In what’s now considered the longest political debate in Canadian history since the 1800s, you’d think there would be time for an emphasis on environmental issues from our federal candidates. However, that has not been the case for the most part with political parties other than the Green Party.
Issues such as the state of Canada’s economy, the legalization of marijuana, strengthening relationships with First Nations people and helping out the middle class have taken precedence. The aforementioned topics are vital and necessary to debate, but environmental issues in Canada should also be up for discussion.
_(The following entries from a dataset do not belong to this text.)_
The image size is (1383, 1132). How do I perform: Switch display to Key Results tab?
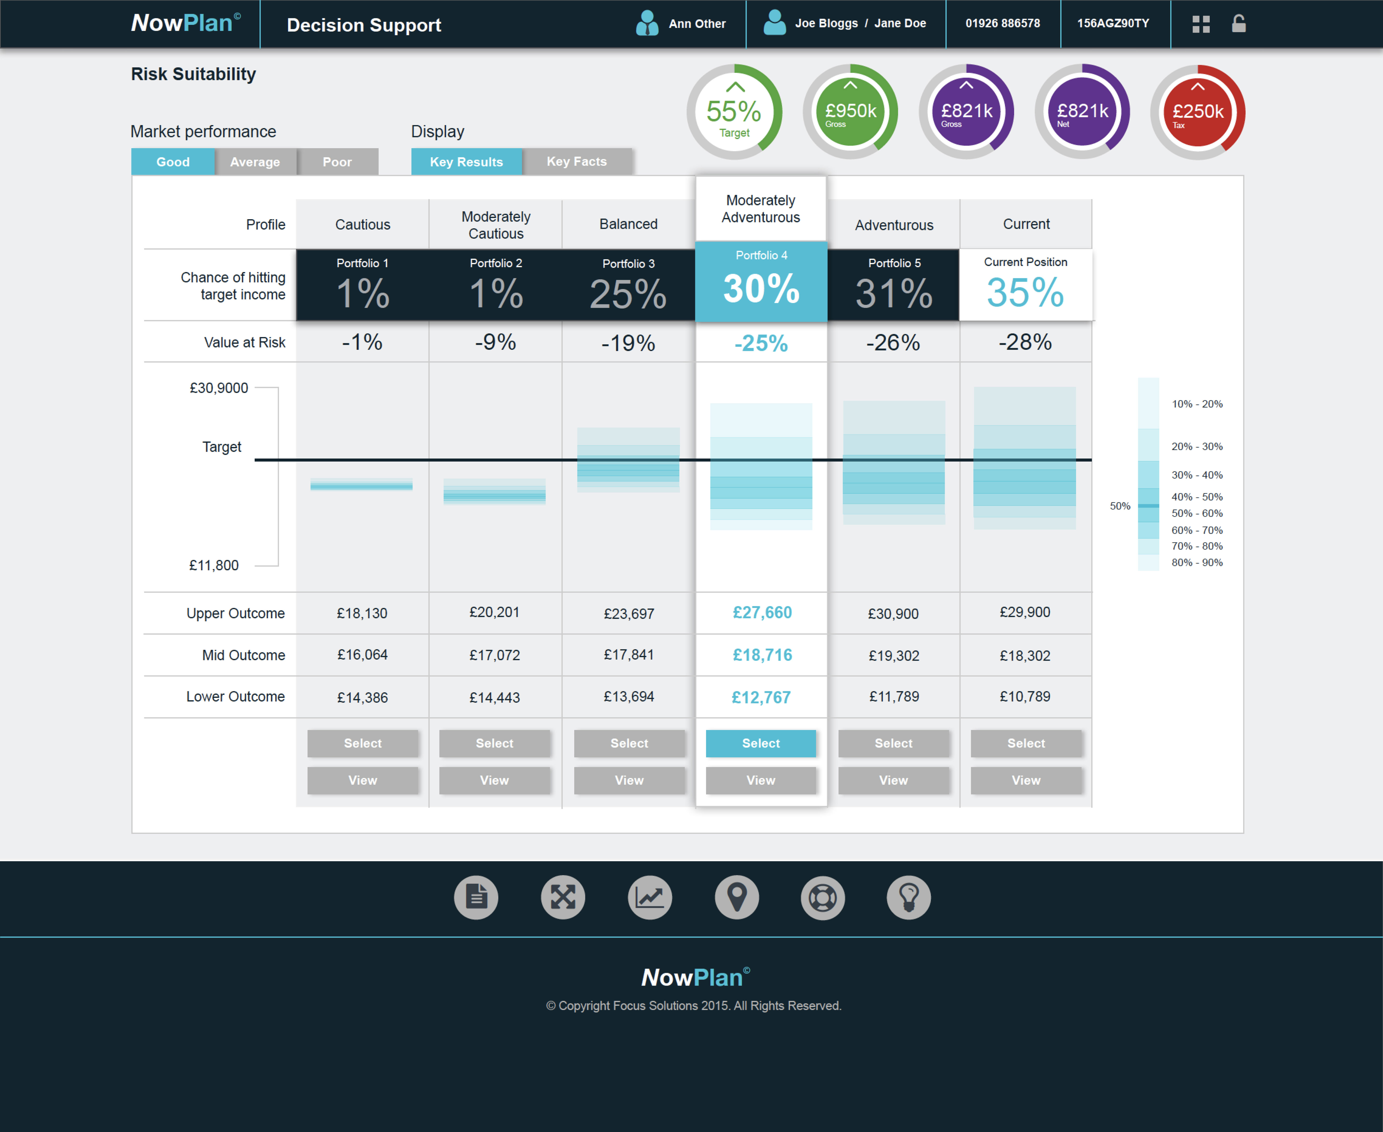point(466,162)
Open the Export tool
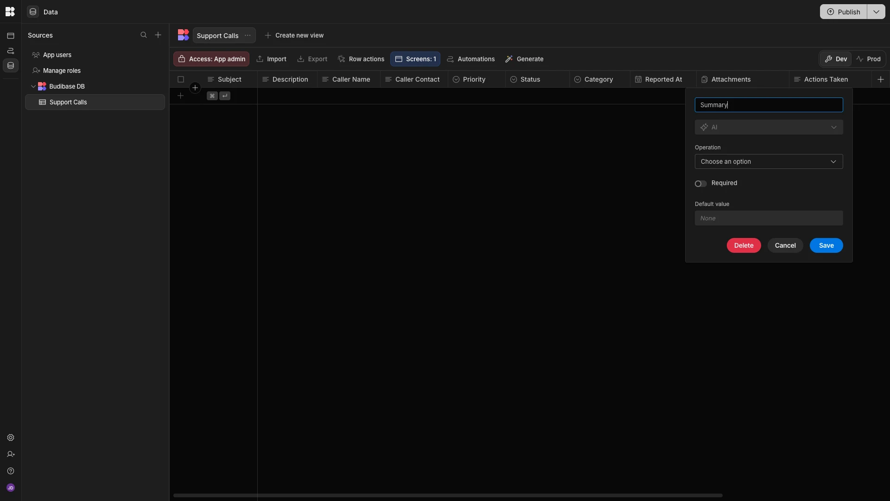890x501 pixels. 312,59
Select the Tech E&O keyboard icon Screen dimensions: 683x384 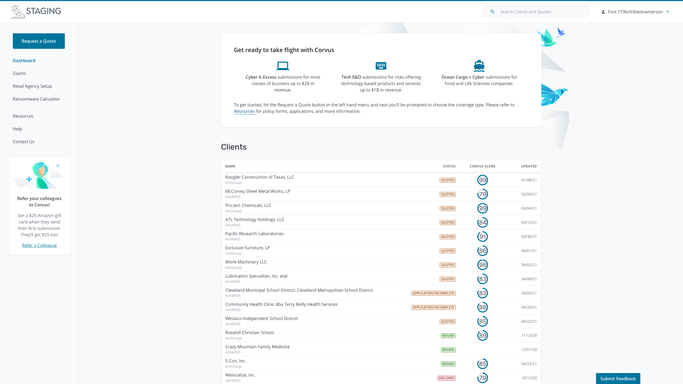click(381, 66)
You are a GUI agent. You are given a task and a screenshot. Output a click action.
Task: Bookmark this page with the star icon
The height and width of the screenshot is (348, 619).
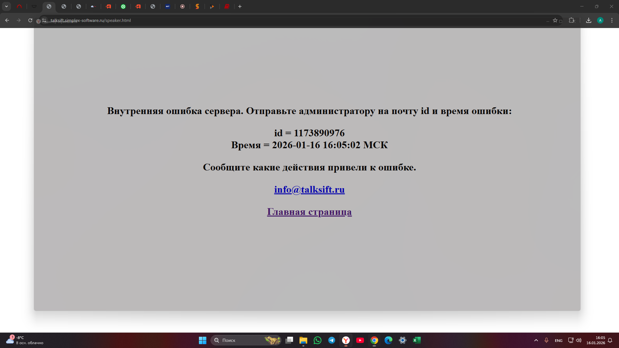point(555,20)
At the Vote for the Environment forum held at the University of Winnipeg (U of W) on Oct. 8, panel speakers Eric Reder, the Manitoba campaign director for the Wilderness Committee, and Anna Johnston, staff counsel at West Coast Environmental Law in British Columbia, shared key steps for maintaining a healthier environment.
Reder says the Canadian environment should be protected by the federal government instead of provincial or territorial governments.
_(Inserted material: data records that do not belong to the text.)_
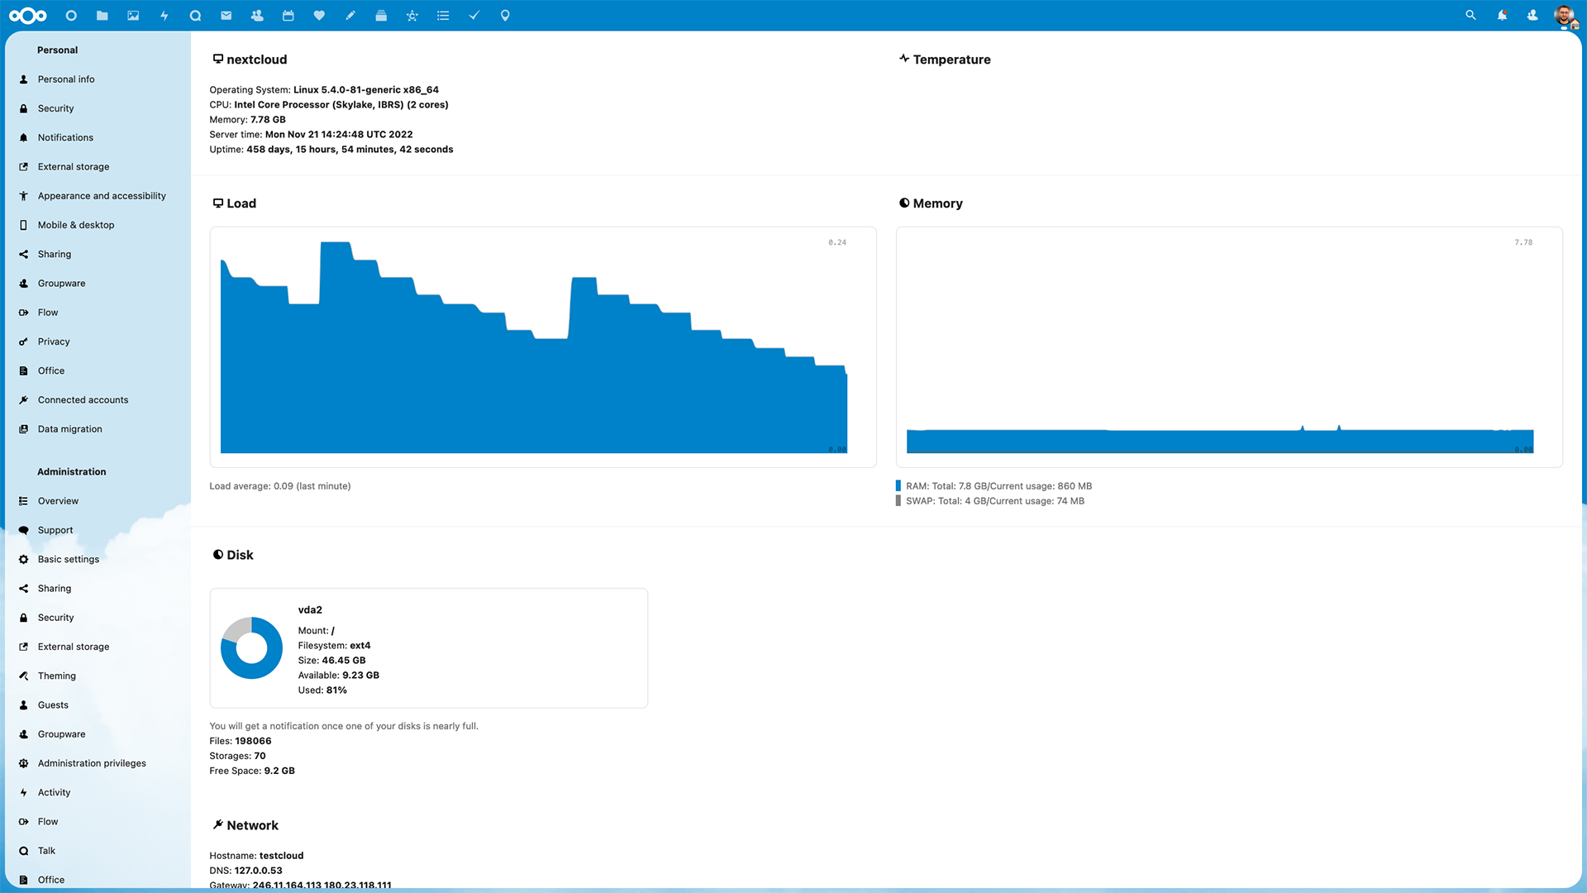Select Overview under Administration
This screenshot has height=893, width=1587.
58,500
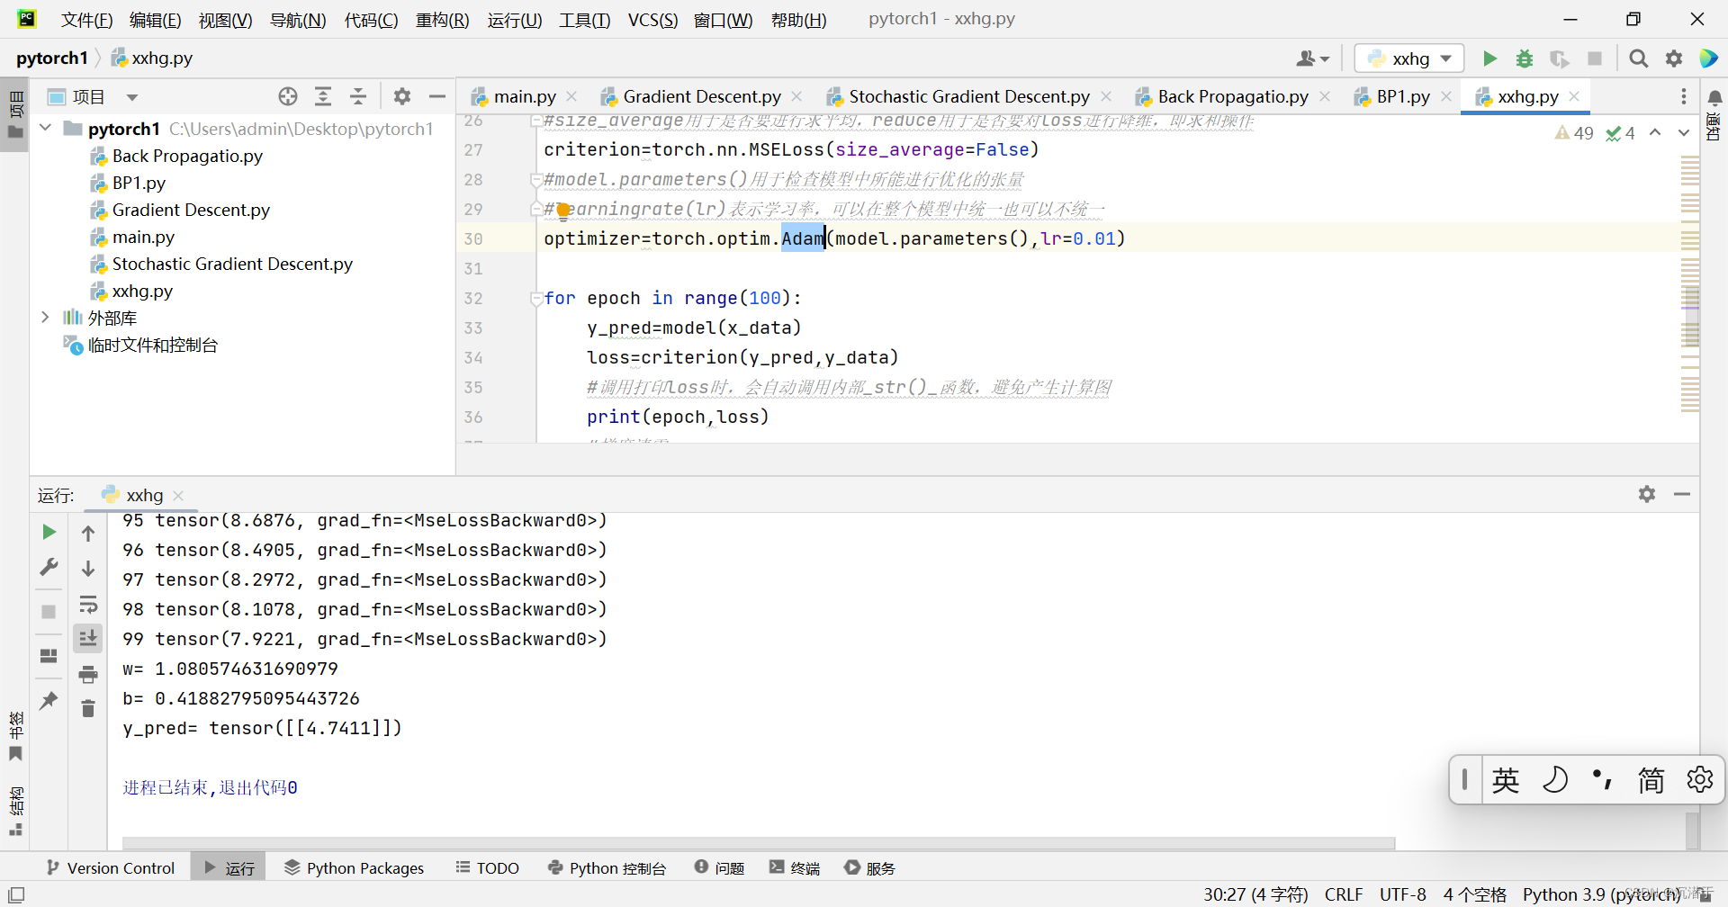
Task: Start debugging with the bug icon
Action: 1525,58
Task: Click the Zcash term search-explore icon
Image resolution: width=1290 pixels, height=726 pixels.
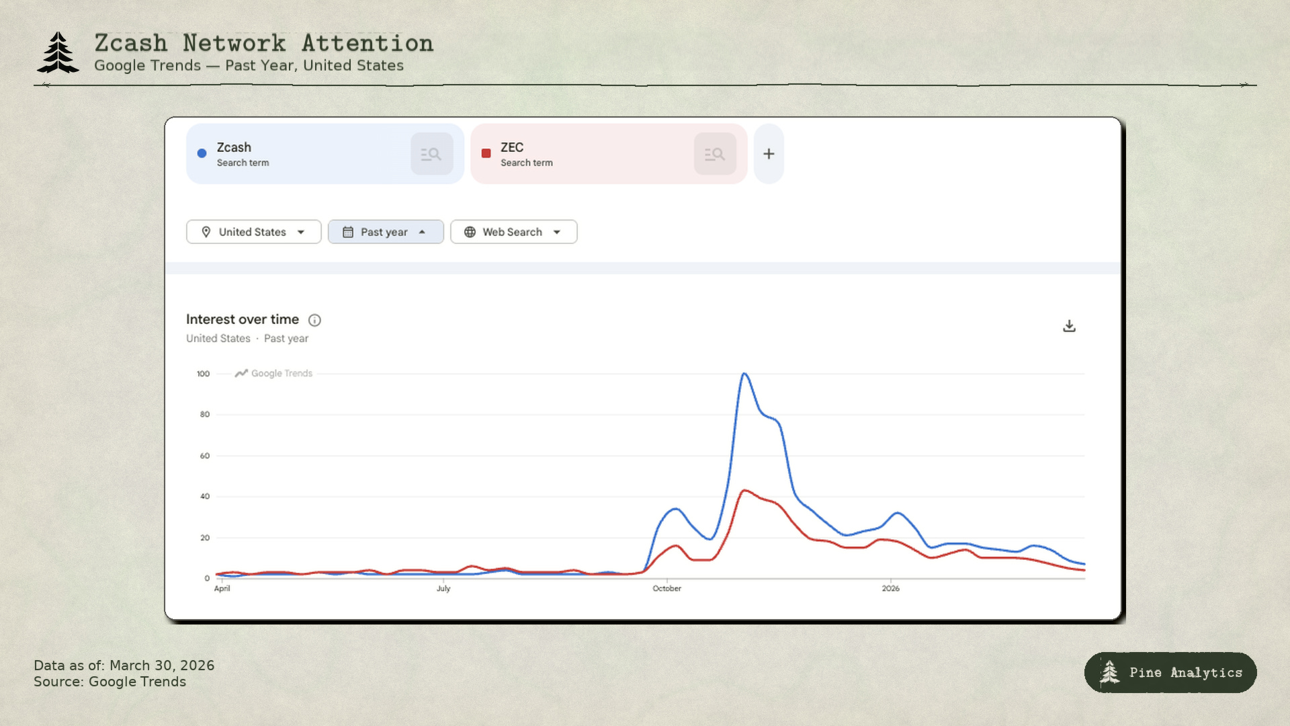Action: click(431, 154)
He thinks the federal government would select projects more wisely because of the economic and environmental impacts they could have, as opposed to a provincial government that could possibly make environmental sacrifices for economic growth.
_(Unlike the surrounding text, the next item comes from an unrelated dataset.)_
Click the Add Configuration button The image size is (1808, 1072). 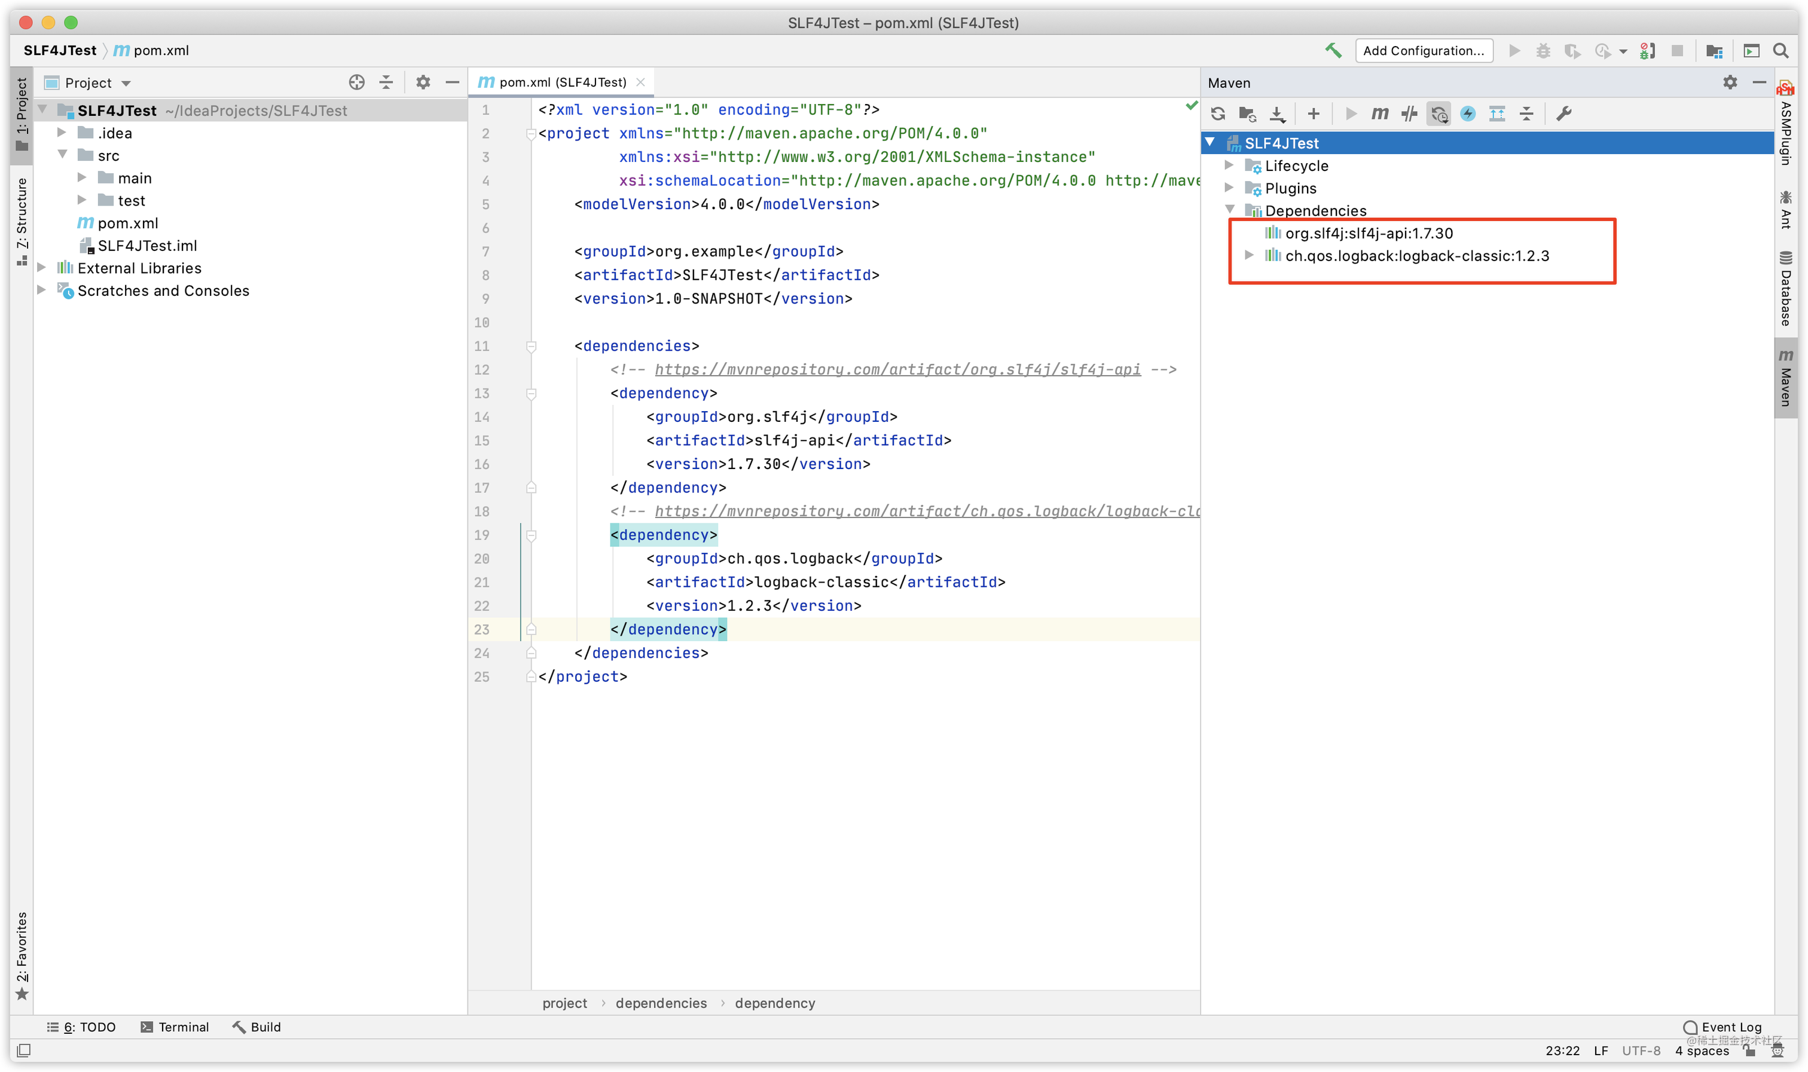pos(1423,50)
“Species, water and air cross territories and provincial boundaries and can affect one another all throughout Canada,” Reder says.
“There are only a handful of countries in the world that don’t recognize environmental rights and Canada is one of them,” Johnston says, adding “a constitutional amendment with involvement and agreements of provinces,” could mean a step toward a healthier environment.
Canada ranks 12th in the world for carbon dioxide emissions from consumption of energy. China, the European Union (EU), India, Russia and the United States of America outrank Canada’s carbon dioxide emissions, according to the Central Intelligence Agency (CIA) World Factbook.
While Stephen Harper and the Conservative government promised to cut down carbon emissions by 17 per cent by 2020 from the 2005 carbon emission levels, it’s been reported recently the goal will fall short, according to the federal government’s commissioner of the environment.
Clayton Thomas-Muller, an environmental activist with 350.org, suggests “the best way for students to engage and contribute to the global climate dilemma is by seeking out on campus the local… fossil fuel divestment campaign.”
Both the U of W and the University of Manitoba are targeting university endowments to get them to divest from fossil fuel development, which is a good way to get the ball rolling, Thomas-Muller said.